━━━ Data supplied ━━━

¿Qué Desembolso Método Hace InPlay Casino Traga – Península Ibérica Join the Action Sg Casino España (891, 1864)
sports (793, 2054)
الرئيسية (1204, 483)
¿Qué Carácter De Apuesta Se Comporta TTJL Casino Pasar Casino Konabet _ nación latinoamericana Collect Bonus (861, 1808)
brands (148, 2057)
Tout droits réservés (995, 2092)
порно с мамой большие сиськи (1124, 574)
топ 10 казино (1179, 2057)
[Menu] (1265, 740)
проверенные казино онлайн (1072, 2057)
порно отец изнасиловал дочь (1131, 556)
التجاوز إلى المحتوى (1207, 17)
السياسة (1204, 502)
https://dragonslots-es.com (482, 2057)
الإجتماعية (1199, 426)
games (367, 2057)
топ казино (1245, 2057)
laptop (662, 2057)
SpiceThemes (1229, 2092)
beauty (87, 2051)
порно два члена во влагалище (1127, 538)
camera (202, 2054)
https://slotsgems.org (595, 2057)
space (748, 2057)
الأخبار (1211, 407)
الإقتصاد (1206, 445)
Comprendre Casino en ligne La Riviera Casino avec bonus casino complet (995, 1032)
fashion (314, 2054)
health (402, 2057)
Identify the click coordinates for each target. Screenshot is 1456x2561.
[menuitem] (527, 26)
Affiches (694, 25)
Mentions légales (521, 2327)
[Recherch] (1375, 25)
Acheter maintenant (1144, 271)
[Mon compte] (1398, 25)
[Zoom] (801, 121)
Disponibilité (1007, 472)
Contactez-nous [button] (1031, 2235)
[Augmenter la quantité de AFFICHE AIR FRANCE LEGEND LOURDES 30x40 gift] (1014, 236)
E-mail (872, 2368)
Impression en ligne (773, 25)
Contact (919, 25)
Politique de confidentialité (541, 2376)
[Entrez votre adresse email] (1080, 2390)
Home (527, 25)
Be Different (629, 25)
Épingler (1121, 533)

━━━

=== Problem to solve ===
Once you reach the line that holds "[Mon compte] (1398, 25)", print it and every line after it through the end of the records, word for word.

=== Answer to this exercise ===
[Mon compte] (1398, 25)
[Zoom] (801, 121)
Disponibilité (1007, 472)
Contactez-nous [button] (1031, 2235)
[Augmenter la quantité de AFFICHE AIR FRANCE LEGEND LOURDES 30x40 gift] (1014, 236)
E-mail (872, 2368)
Impression en ligne (773, 25)
Contact (919, 25)
Politique de confidentialité (541, 2376)
[Entrez votre adresse email] (1080, 2390)
Home (527, 25)
Be Different (629, 25)
Épingler (1121, 533)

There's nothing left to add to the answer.